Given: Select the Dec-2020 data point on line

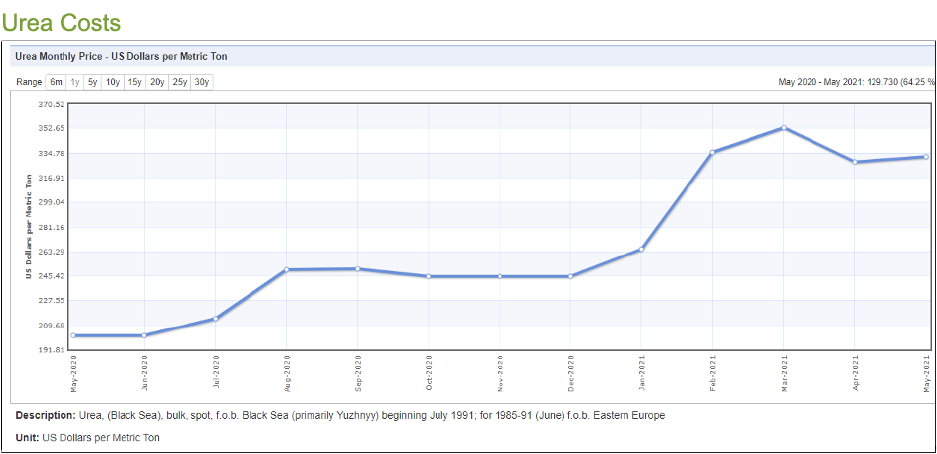Looking at the screenshot, I should pos(571,276).
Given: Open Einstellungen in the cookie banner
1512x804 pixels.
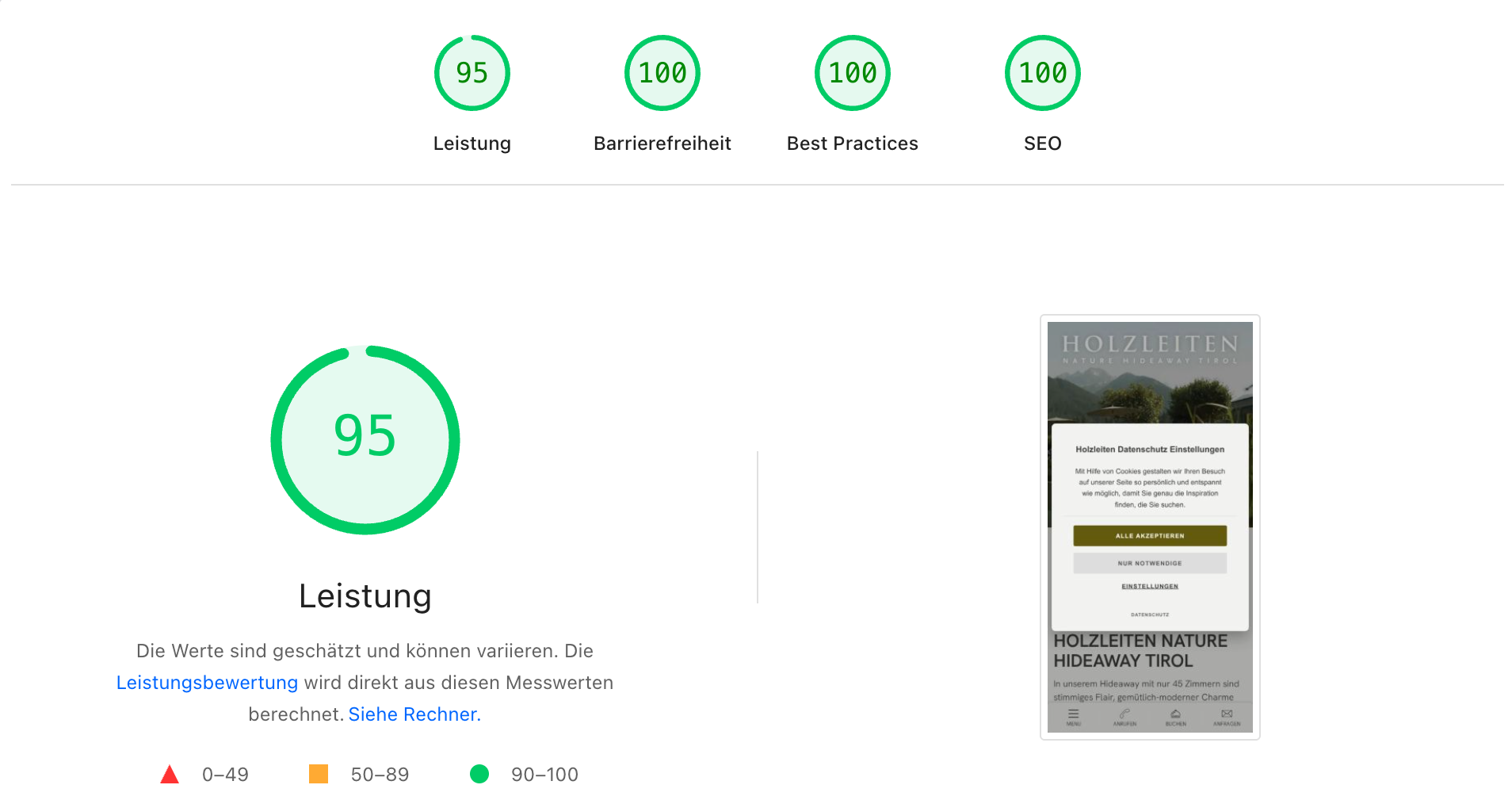Looking at the screenshot, I should [1150, 586].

▬▬▬▬▬▬▬▬▬▬

Repeat all of the data above word for word, but leave the pictures out.

Given: Select the Dec-2020 data point on line

Looking at the screenshot, I should pos(571,276).
Given: Open Einstellungen in the cookie banner
1512x804 pixels.
Looking at the screenshot, I should [1150, 586].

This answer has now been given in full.